▶ [Work order]
Every record should be written out again in full, with no character altered.

(Collected data)
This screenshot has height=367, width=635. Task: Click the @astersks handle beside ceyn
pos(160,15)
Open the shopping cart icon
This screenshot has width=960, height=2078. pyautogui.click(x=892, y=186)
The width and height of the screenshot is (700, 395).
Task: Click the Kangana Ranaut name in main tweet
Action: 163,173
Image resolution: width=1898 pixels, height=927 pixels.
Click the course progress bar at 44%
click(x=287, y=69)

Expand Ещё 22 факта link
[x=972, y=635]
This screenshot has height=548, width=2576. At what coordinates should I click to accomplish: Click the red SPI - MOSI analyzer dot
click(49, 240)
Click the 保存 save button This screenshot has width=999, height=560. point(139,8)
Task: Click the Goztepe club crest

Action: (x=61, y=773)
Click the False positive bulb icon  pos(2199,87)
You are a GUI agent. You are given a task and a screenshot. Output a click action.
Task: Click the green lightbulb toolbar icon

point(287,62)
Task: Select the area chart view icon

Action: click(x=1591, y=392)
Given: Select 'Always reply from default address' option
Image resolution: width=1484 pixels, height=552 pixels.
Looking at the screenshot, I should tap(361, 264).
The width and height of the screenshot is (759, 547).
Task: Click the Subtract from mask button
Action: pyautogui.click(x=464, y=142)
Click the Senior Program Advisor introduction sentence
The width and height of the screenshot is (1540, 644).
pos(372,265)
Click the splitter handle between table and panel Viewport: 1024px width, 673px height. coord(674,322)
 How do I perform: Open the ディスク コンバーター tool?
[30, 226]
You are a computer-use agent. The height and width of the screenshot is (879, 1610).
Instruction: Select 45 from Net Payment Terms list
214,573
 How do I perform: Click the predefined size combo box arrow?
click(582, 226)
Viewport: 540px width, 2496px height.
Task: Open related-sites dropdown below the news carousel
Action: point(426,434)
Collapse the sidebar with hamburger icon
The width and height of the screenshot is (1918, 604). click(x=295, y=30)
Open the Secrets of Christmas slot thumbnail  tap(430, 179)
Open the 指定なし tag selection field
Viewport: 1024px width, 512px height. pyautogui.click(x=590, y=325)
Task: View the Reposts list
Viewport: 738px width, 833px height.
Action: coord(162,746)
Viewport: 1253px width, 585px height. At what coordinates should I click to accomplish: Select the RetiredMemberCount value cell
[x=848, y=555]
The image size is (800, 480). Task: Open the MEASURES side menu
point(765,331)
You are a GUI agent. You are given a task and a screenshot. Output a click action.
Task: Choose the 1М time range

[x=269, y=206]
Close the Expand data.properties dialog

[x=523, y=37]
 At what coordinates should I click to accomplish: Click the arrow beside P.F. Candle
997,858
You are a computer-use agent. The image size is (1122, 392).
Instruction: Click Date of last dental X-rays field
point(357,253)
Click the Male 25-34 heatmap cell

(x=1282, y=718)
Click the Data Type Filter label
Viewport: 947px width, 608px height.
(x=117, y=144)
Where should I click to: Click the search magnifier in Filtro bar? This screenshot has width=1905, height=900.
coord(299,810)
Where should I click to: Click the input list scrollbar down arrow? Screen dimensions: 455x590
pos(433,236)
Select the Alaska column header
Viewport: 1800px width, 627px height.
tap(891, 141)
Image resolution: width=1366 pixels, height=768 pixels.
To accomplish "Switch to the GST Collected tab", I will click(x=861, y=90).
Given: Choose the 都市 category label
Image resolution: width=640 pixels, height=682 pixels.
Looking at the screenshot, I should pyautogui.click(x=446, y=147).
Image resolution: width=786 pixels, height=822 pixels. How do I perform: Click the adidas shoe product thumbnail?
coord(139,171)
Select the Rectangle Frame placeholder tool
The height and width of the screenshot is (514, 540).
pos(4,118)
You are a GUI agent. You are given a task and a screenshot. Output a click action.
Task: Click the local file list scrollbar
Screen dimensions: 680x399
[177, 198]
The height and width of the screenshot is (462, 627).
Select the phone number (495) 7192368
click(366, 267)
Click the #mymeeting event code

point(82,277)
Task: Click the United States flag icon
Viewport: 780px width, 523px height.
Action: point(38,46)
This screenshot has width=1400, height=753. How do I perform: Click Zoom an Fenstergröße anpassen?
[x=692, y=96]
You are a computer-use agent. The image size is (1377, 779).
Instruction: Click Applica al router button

▶ [Result of the task]
This screenshot has height=367, width=635. Task: Click the @astersks handle beside ceyn
pos(160,15)
Open the shopping cart icon
This screenshot has width=960, height=2078. pyautogui.click(x=892, y=186)
The width and height of the screenshot is (700, 395).
Task: Click the Kangana Ranaut name in main tweet
Action: 163,173
Image resolution: width=1898 pixels, height=927 pixels.
Click the course progress bar at 44%
click(x=287, y=69)

Expand Ещё 22 факта link
[x=972, y=635]
This screenshot has height=548, width=2576. At what coordinates should I click to accomplish: Click the red SPI - MOSI analyzer dot
click(49, 240)
Click the 保存 save button This screenshot has width=999, height=560. point(139,8)
Task: Click the Goztepe club crest

Action: (x=61, y=773)
Click the False positive bulb icon  pos(2199,87)
You are a GUI agent. You are given a task and a screenshot. Output a click action.
Task: Click the green lightbulb toolbar icon

point(287,62)
Task: Select the area chart view icon

Action: click(x=1591, y=392)
Given: Select 'Always reply from default address' option
Image resolution: width=1484 pixels, height=552 pixels.
Looking at the screenshot, I should tap(361, 264).
The width and height of the screenshot is (759, 547).
Task: Click the Subtract from mask button
Action: pyautogui.click(x=464, y=142)
Click the Senior Program Advisor introduction sentence
The width and height of the screenshot is (1540, 644).
pos(372,265)
Click the splitter handle between table and panel Viewport: 1024px width, 673px height. coord(674,322)
 How do I perform: Open the ディスク コンバーター tool?
[30, 226]
You are a computer-use agent. The height and width of the screenshot is (879, 1610).
Instruction: Select 45 from Net Payment Terms list
214,573
 How do I perform: Click the predefined size combo box arrow?
click(582, 226)
Viewport: 540px width, 2496px height.
Task: Open related-sites dropdown below the news carousel
Action: point(426,434)
Collapse the sidebar with hamburger icon
The width and height of the screenshot is (1918, 604). click(x=295, y=30)
Open the Secrets of Christmas slot thumbnail  tap(430, 179)
Open the 指定なし tag selection field
Viewport: 1024px width, 512px height. pyautogui.click(x=590, y=325)
Task: View the Reposts list
Viewport: 738px width, 833px height.
Action: coord(162,746)
Viewport: 1253px width, 585px height. At what coordinates should I click to accomplish: Select the RetiredMemberCount value cell
[x=848, y=555]
The image size is (800, 480). Task: Open the MEASURES side menu
point(765,331)
You are a GUI agent. You are given a task and a screenshot. Output a click action.
Task: Choose the 1М time range

[x=269, y=206]
Close the Expand data.properties dialog

[x=523, y=37]
 At what coordinates should I click to accomplish: Click the arrow beside P.F. Candle
997,858
You are a computer-use agent. The image size is (1122, 392).
Instruction: Click Date of last dental X-rays field
point(357,253)
Click the Male 25-34 heatmap cell

(x=1282, y=718)
Click the Data Type Filter label
Viewport: 947px width, 608px height.
(x=117, y=144)
Where should I click to: Click the search magnifier in Filtro bar? This screenshot has width=1905, height=900.
coord(299,810)
Where should I click to: Click the input list scrollbar down arrow? Screen dimensions: 455x590
pos(433,236)
Select the Alaska column header
Viewport: 1800px width, 627px height.
tap(891, 141)
Image resolution: width=1366 pixels, height=768 pixels.
To accomplish "Switch to the GST Collected tab", I will click(x=861, y=90).
Given: Choose the 都市 category label
Image resolution: width=640 pixels, height=682 pixels.
Looking at the screenshot, I should pyautogui.click(x=446, y=147).
Image resolution: width=786 pixels, height=822 pixels. How do I perform: Click the adidas shoe product thumbnail?
coord(139,171)
Select the Rectangle Frame placeholder tool
The height and width of the screenshot is (514, 540).
pos(4,118)
You are a GUI agent. You are given a task and a screenshot. Output a click action.
Task: Click the local file list scrollbar
Screen dimensions: 680x399
[177, 198]
The height and width of the screenshot is (462, 627).
Select the phone number (495) 7192368
click(366, 267)
Click the #mymeeting event code

point(82,277)
Task: Click the United States flag icon
Viewport: 780px width, 523px height.
Action: point(38,46)
This screenshot has width=1400, height=753. How do I perform: Click Zoom an Fenstergröße anpassen?
[x=692, y=96]
You are a computer-use agent. The image size is (1377, 779).
Instruction: Click Applica al router button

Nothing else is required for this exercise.